- Up to 20% of Kenya's annual rice production has been wiped out by a fungus, raising concerns of food insecurity in a country that has been embroiled in deadly political unrest.
According to the United Nations Office for the Coordination of Humanitarian Affairs(OCHA), 5,600 hectares of rice in Kenya's Central Province have been destroyed by fungus.
Tensions caused by food insecurity became deadly after four internally displaced persons were killed in the Rift Valley when they attempted to go back to their farms.
In the last few months, prices of rice and wheat have soared 75% and 120% respectively globally, creating a food crisis throughout the world. This led to protests in many countries in Africa.
Concerned that food insecurity might cause further tensions in the East African country, OCHA appealed for a further US $150 million for Kenya to help over half a million Kenyans victims of the deadly political unrest sparked off by a dispute over last December's presidential polls.
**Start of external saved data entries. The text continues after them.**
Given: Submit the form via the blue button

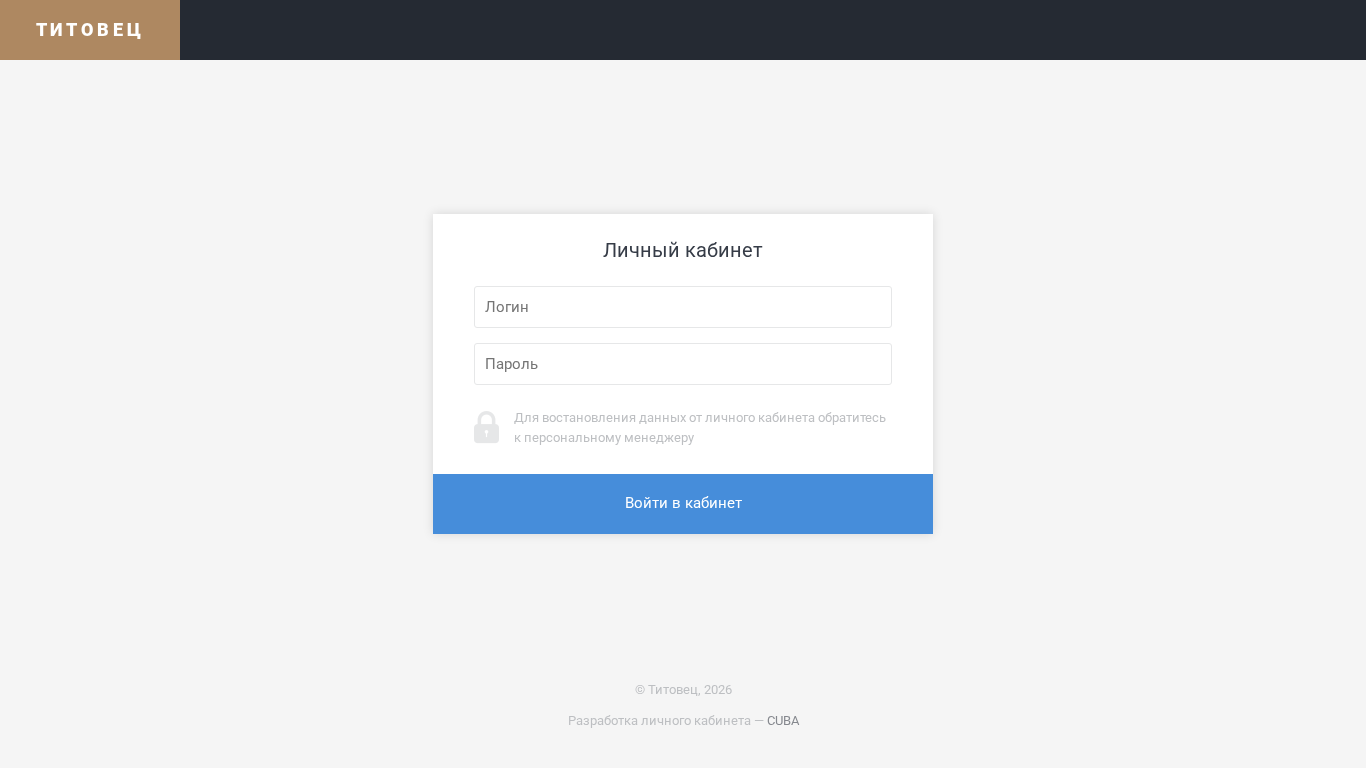Looking at the screenshot, I should point(683,504).
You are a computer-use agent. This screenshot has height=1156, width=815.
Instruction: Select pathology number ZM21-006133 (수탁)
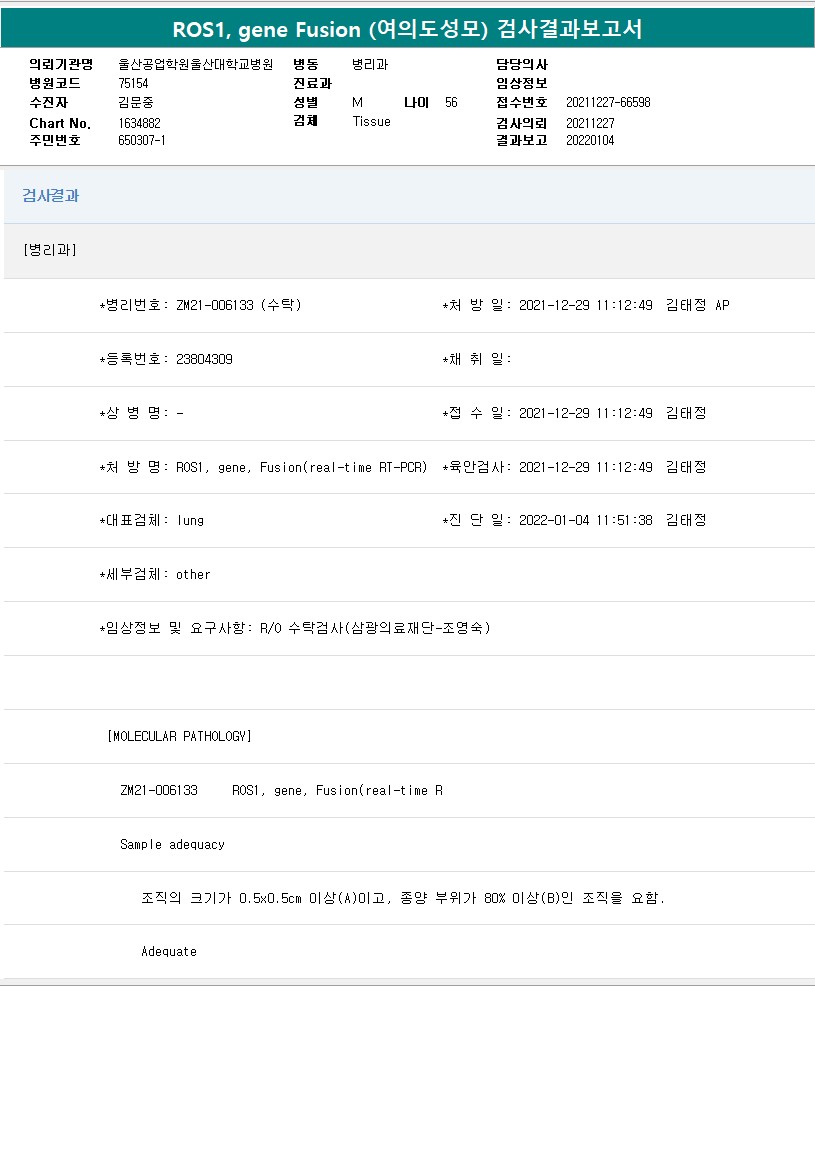(238, 305)
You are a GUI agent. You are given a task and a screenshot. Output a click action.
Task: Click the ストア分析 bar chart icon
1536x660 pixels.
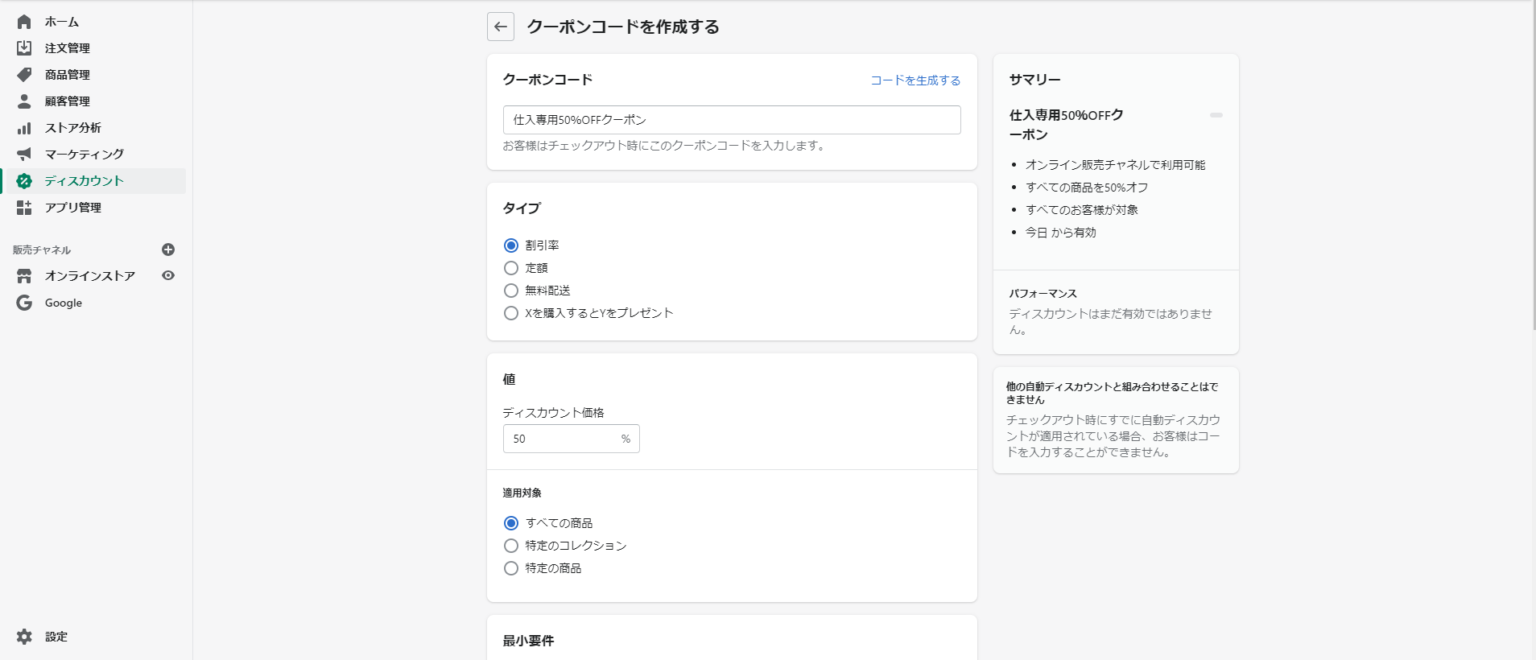coord(24,128)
"This comes amid a humanitarian situation which remains very worrying in Kenya," Elisabeth Byrs, Spokeswoman of the OCHA told a news briefing.
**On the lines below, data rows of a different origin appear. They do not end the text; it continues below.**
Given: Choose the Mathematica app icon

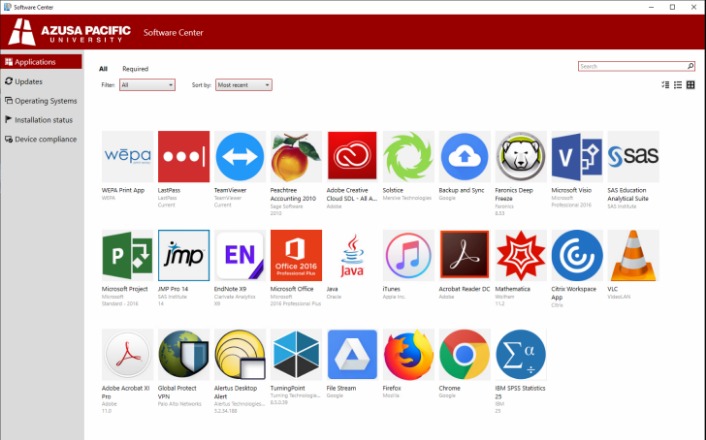Looking at the screenshot, I should click(520, 256).
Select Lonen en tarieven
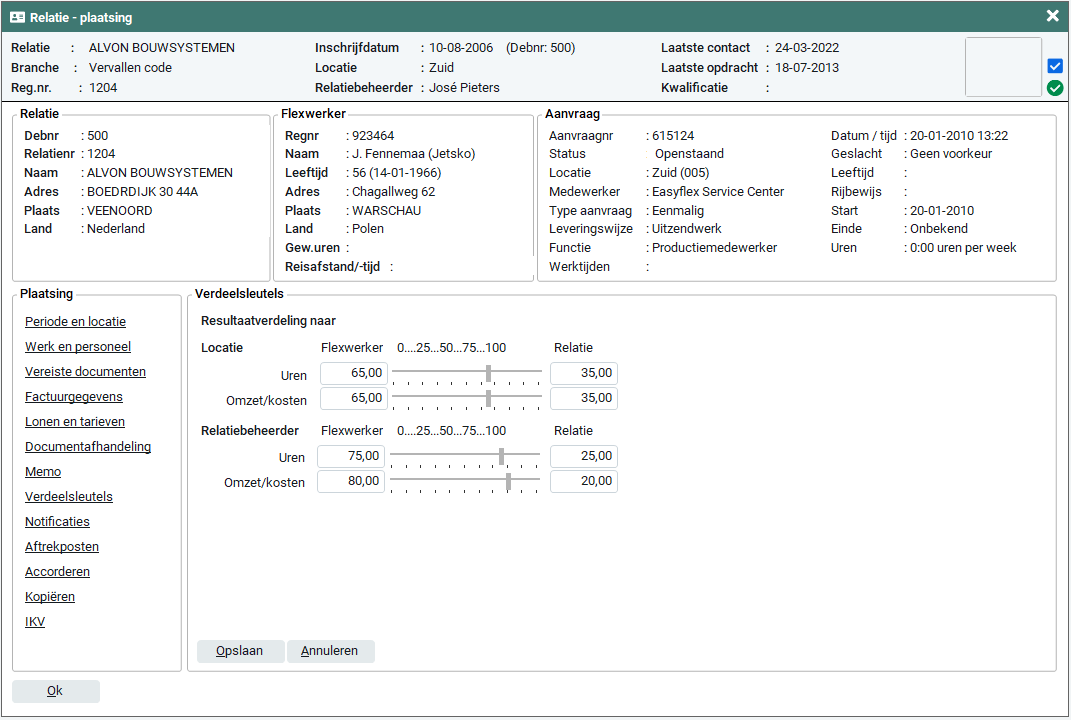1071x720 pixels. (75, 422)
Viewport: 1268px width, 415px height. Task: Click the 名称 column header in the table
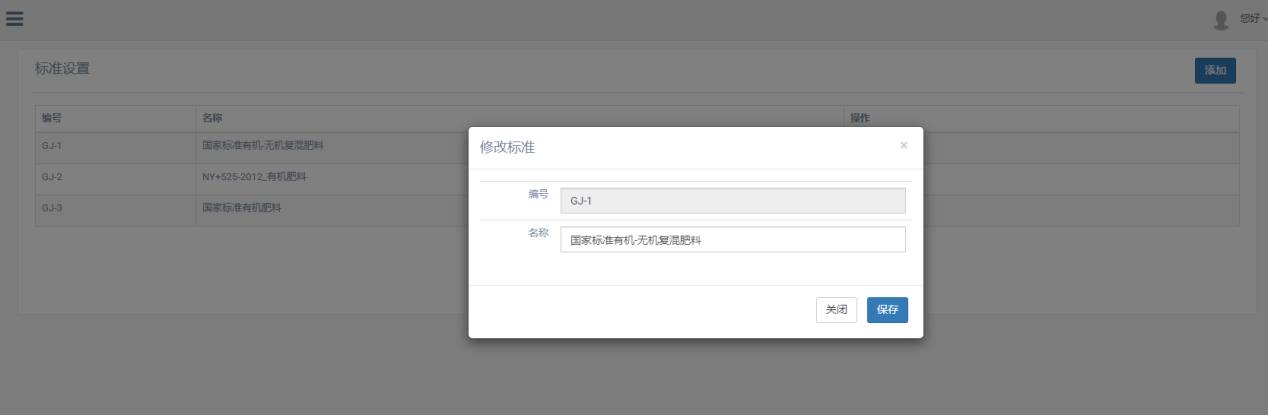coord(212,118)
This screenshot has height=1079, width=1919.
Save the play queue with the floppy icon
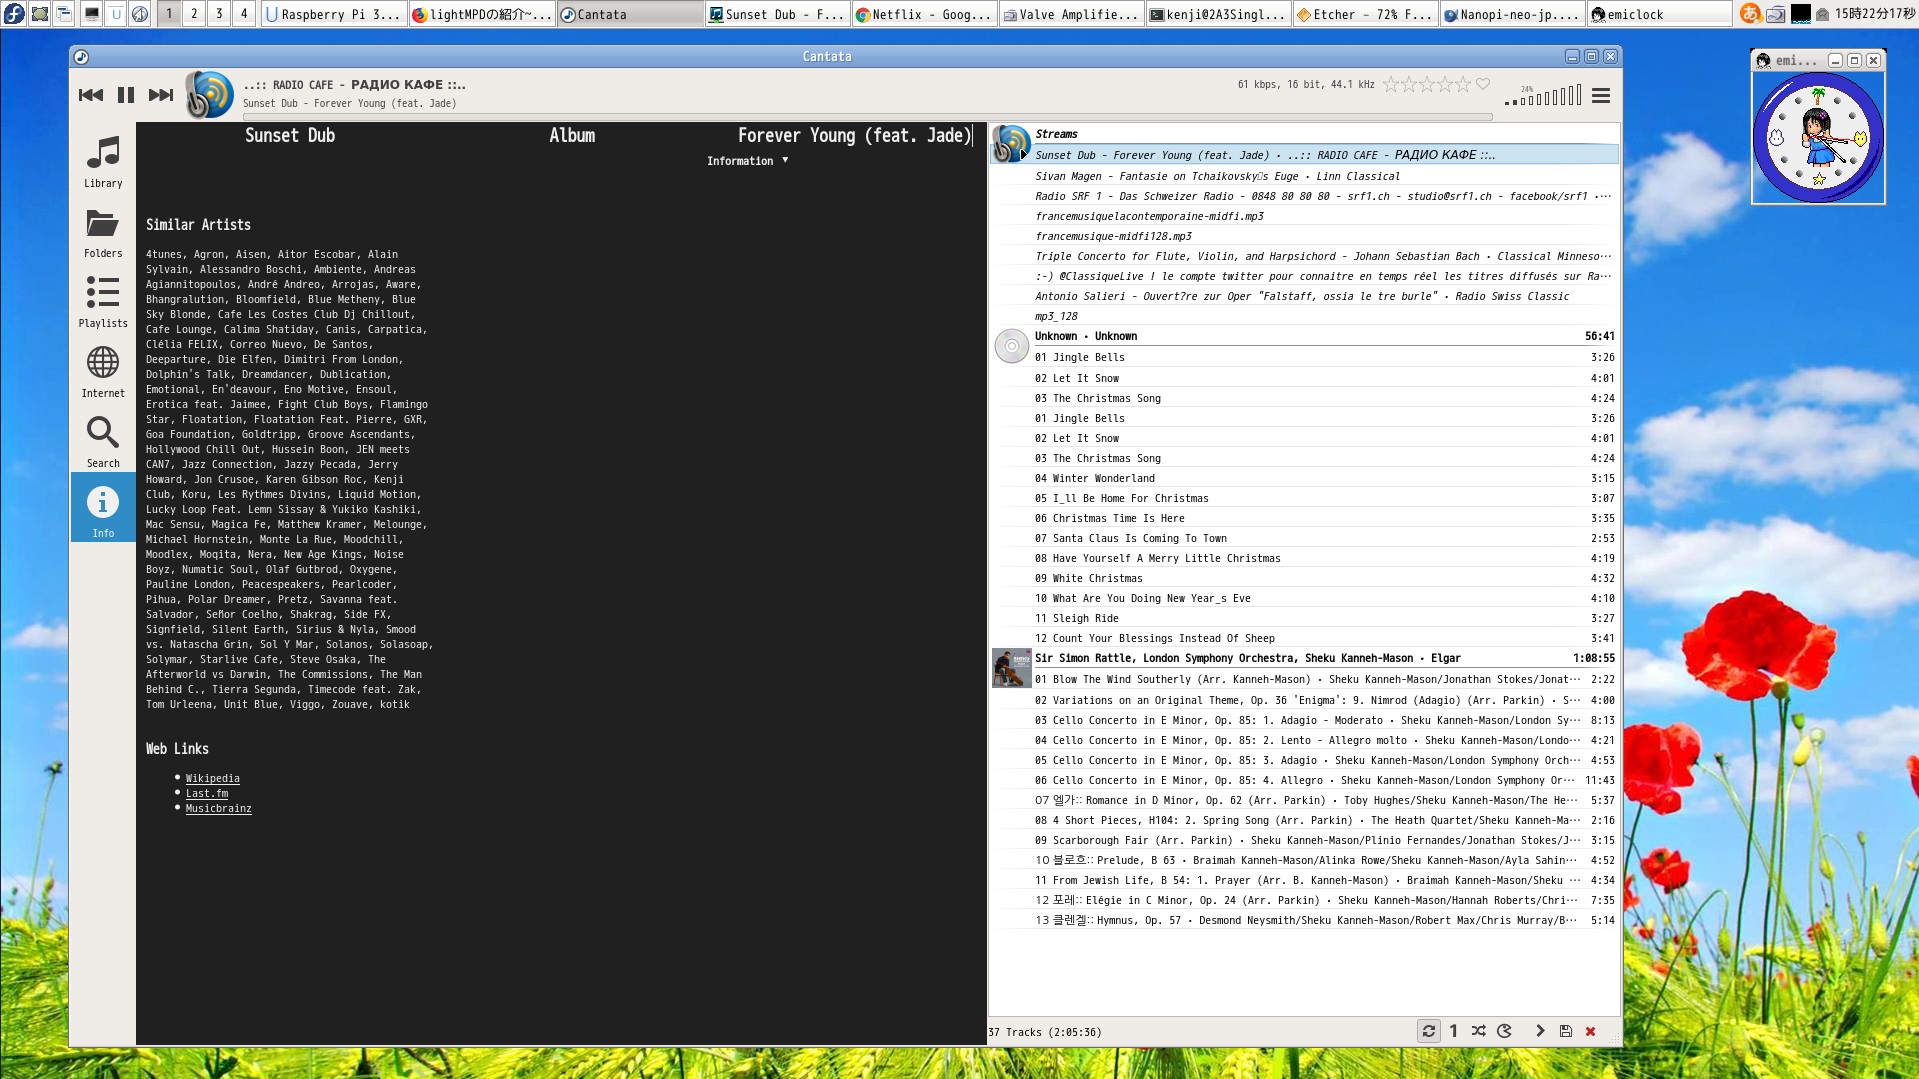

In its efforts to help farmers struggling with price hikes, Kenya's Agriculture Ministry has ordered fertilizers to be sold at less than half the current market rate.
Meanwhile, 67 Kenyans have so far died of cholera this year. And according to the World Health Organisation, nearly 1,300 cases of the virulent water-bone diseases have been reported since January. More than half of the cases have been reported in western Nyanza province.
Officials of WHO and Kenyan Health Ministry have been combating the outbreak by supplying chlorine to treat water supplies, among others.